Quote:
Originally Posted by
kromkamp 
Do you agree or disagree that imperfect treatments are often/usually an improvement over no treatments at all?
This amorphous ill-defined question is fatally flawed by self-imposed limitations.
Let's see, if I apply a treatment sufficient to address non-existent flutter echo that EQs the high frequencies but does not address the problem of a late arriving high gain reflections...is doing something that exacerbates an issue without mitigating the real issue "better than nothing"? No.
If I apply sidewall treatment the strategically intercepts a destructive early arriving high gain sparse reflection that effectively EQs the high frequencies of the reflection, leaving the mids and low mids to continue and as a result STILL cause imaging, localization and intelligibility issues as well as the addition of
treatment induced coloration "better than nothing"?
No, it is NOT better than nothing. It is simply a new problem. And whether you think it is a problem or not is objectively verifiable. Whether you FEEL that it is better or not, I have neither control nor an opinion.

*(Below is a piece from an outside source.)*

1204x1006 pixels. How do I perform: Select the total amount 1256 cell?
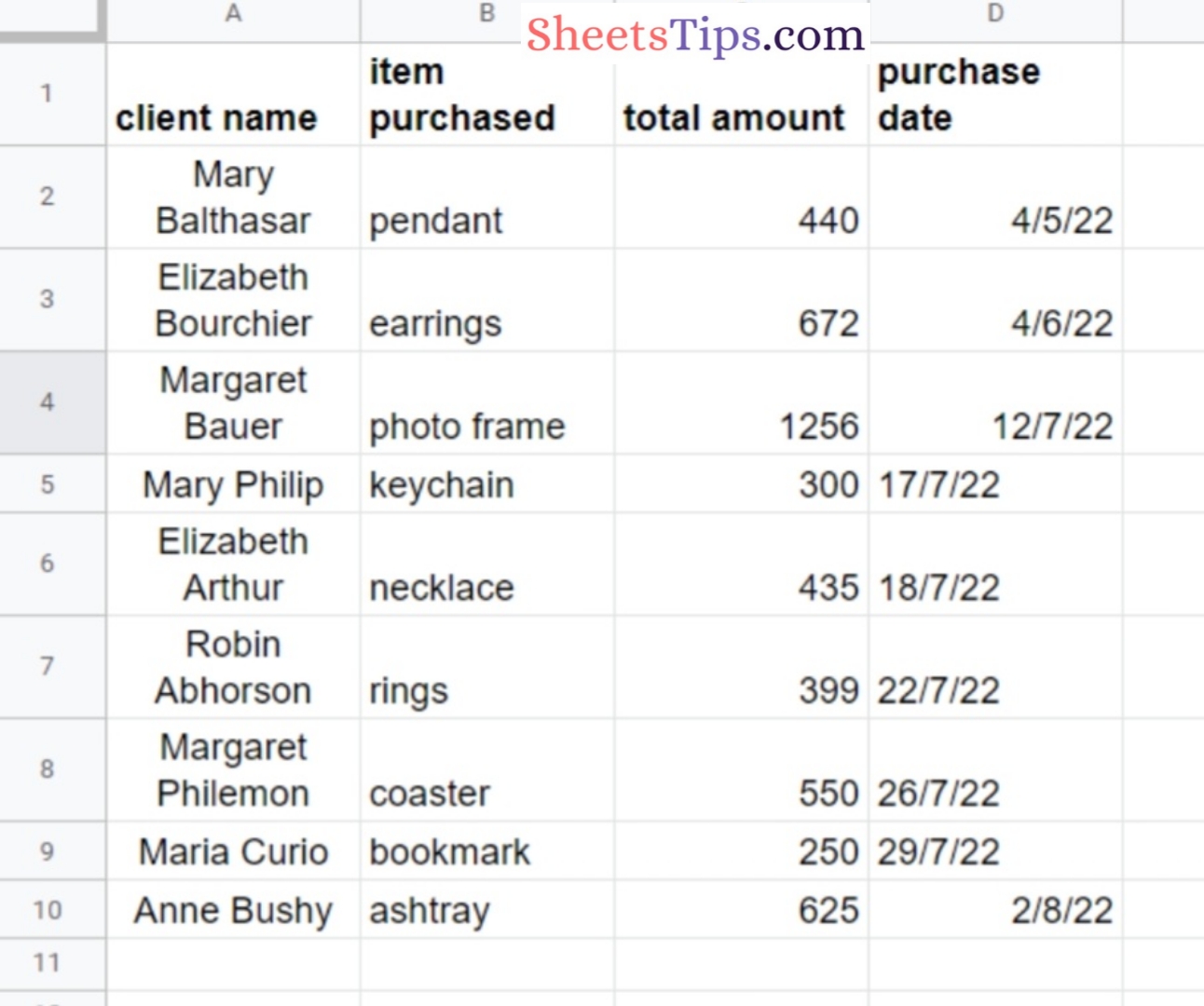(739, 402)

Personally I think the choice a rather absurd one akin to the concept of determining whether a person is a witch by immersing them in water, where if they float they are deemed a witch and are killed, or if they sink and drown they are deemed innocent.
So, if you are not a witch, is that a fair and acceptable verdict and subsequent outcome?
And since you have asked others for an opinion, instead of utilizing a fundamentally flawed course of reasoning and subsequent course of action, I would research alternative treatments methods that satisfy your particular constraints and which also address the nature of the actual problem in full, and utilize that treatment properly applied.
I know that concept seems to escape a few who continue advocating the viability of using improper treatment methods that fail to adequately address a problem condition, but simply asking the question another 100 times will not change the outcome.
The REAL problem here, contrary to what a few seem to maintain, is NOT the treatment that may, in a given circumstance, be inadequate to the task. It is the limited mind set that fails to investigate alternative types of treatment that can indeed address such issues completely and adequately, but which just might entail one having to enlarge their awareness and understanding sufficient to identify, understand, source and apply the said new alternative solution.
I find it rather amazing that a few are so stuck on one or two forms of treatment that one 'medicine' continues to be imagined as a universal cure-all for whatever the ailment, and instead of recognizing the fundamental limitations of such treatment and instead continue to fault others for recognizing the fact as they themselves fail to pursue learning about other more effective alternatives better suited to the particular circumstance.